Пока Кирилл Былинкин считал пернатых вредителей для Василия Васильевича, зав. пионерским отделом обкома доложил специальным рапортом по начальству о таинственном исчезновении своего инструктора.
Иван Иванович прочел рапорт и начертал на нем нижеследующую резолюцию:
"Инструктор обкома не иголка. Немедленно разыскать и доложить".
Отыскать следы Кирилла Былинкина было действительно нетрудно, поэтому в тот же вечер зав. пионерским отделом явился к Ивану Ивановичу с личным докладом.
— Вы знаете, где пропадал Кирилл Былинкин эти три дня? — спросил зав. — Он работал в облземотделе.
— По какому случаю?
— По рассеянности. Шел в дверь, попал в другую.
— Ну, знаете ли… — вскипев, сказал Иван Иванович. — Этой самой рассеянности пора ударить по рукам. Обком не Академия наук, и нашим инструкторам нечего тянуться за профессорскими болезнями!
Вслед за этим Веньковатый произнес речь, краткое содержание которой мы попытались изложить в начале этого повествования.

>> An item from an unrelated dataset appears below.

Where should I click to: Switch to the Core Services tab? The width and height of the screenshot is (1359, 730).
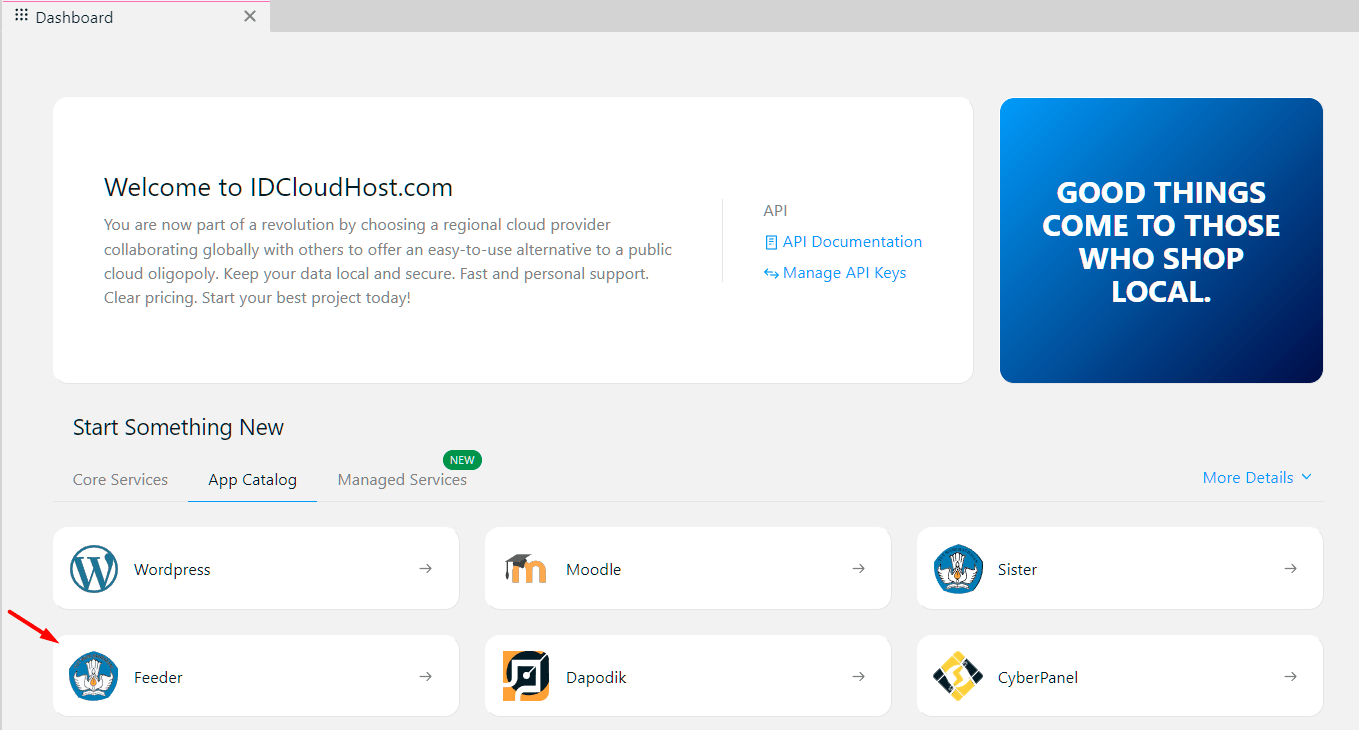[120, 480]
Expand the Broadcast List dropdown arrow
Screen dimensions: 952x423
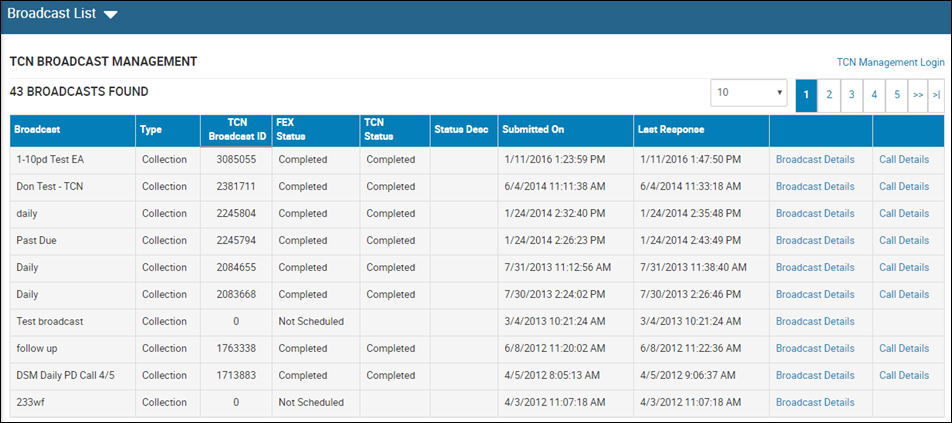110,15
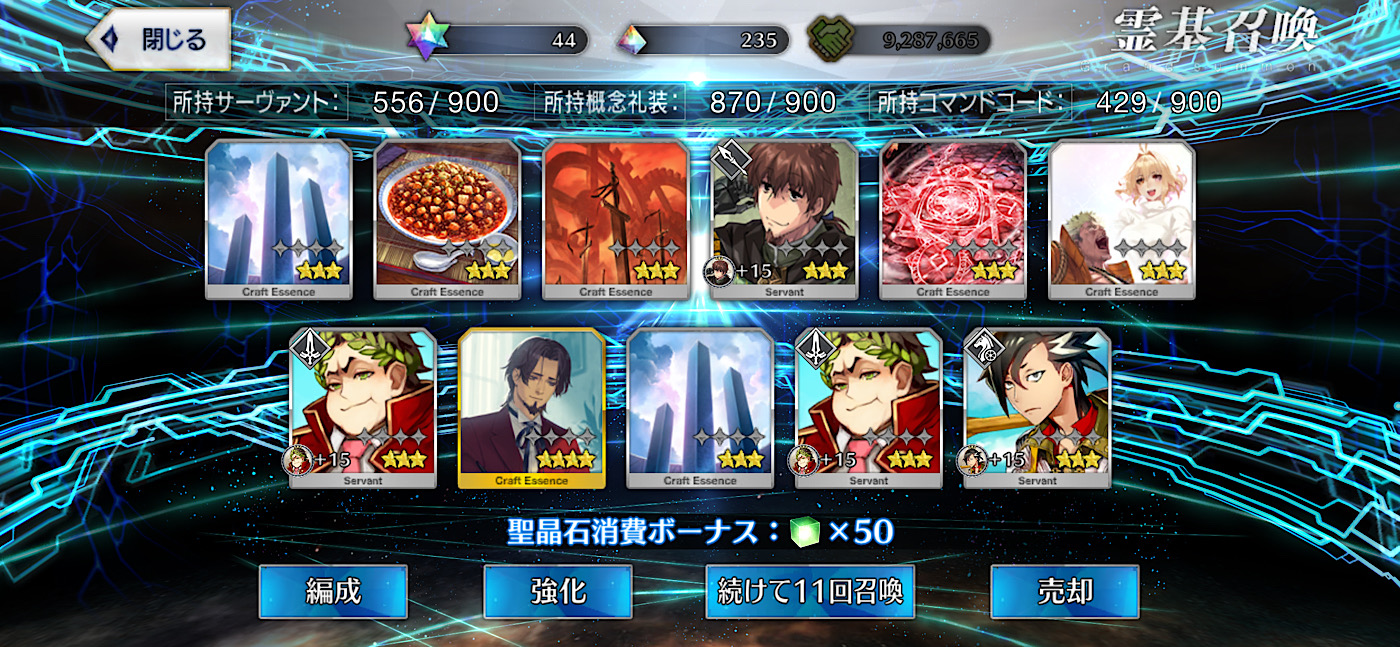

Кирилл Былинкин получил на этот раз по рукам. Его ударили за то, что три дня назад забрел он в сомнамбулическом состоянии не в те двери. И ударили зря. Дело, конечно, было не в дверях.
Беда состояла в том, что, пробыв три дня в чужом учреждении, пионерский инструктор не почувствовал никакой разницы ни в обстановке, ни в содержании работы двух таких различных организаций, как обком комсомола и областной земельный отдел. К сожалению, этому прискорбному обстоятельству Иван Иванович Веньковатый не придал должного значения.
1948 г.
У мальчика был сильный характер. Он жил, пытаясь не вспоминать о той тяжелой обиде, которая была нанесена ему несколько лет назад. За последние два года Вова сделал даже большие успехи в учебе. Он оканчивал ремесленное училище и параллельно сдавал в вечерней школе экзамены за седьмой класс. Все как будто бы было хорошо, и директору училища стало даже казаться, что рана в сердце мальчика окончательно зажила и зарубцевалась.
Но рана не зажила. Мальчик скрывал свою боль, как мог, и, если бы не болезнь, мы, по всей видимости, так никогда и не узнали бы эту печальную историю.
А болезнь прогрессировала. Каждый день к вечеру температура у Вовы поднималась. Его ломило, немного лихорадило, и когда жена директора, приютившая у себя в доме мальчика, приходила в комнату, чтобы пожелать ему перед сном спокойной ночи, лоб Вовы и его грудь были обыкновенно мокрыми от пота. Добрая женщина меняла мальчику рубашку и сидела у его постели до тех пор, пока он не засыпал.
Мальчику были приятны любовь и внимание, проявляемые к нему этой женщиной. Он ценил ее заботливость, ежевечерне ждал ее прихода, и, тем не менее, где-то в душе у него зрела горькая обида.
"Почему обо мне печалится, — думал он, — почему рядом со мной по ночам сидит не родная мать, а вот этот добрый, милый, но все же чужой человек?"
И вот в одну из таких тяжелых ночей, когда в доме все уже спали, Вова встал с кровати, сел за стол и написал нам небольшое письмо.
"Дорогая редакция! К вам обращается с большой просьбой ученик житомирского ремесленного училища. Помогите мне найти мою маму — Тамару Михайловну Никитину — и моего папу — Якова Александровича Фертмана. Они бросили меня много лет назад, и с тех пор я жил только в детских домах и общежитиях. Дорогие товарищи, если бы вы только знали, как тяжело жить сиротой и знать, что у тебя есть живые и здоровые родители, которые не проявляют к тебе ни ласки, ни внимания!
Я прошу вас, если возможно, найдите мою маму и моего папу, они живут где-то в Москве, рядом с вами, и скажите, что у них есть сын, незаметно для них выросший, что он сейчас заболел туберкулезом и что ему тяжело от того, что он не знает, как выглядит его отец и какой цвет волос у его матери.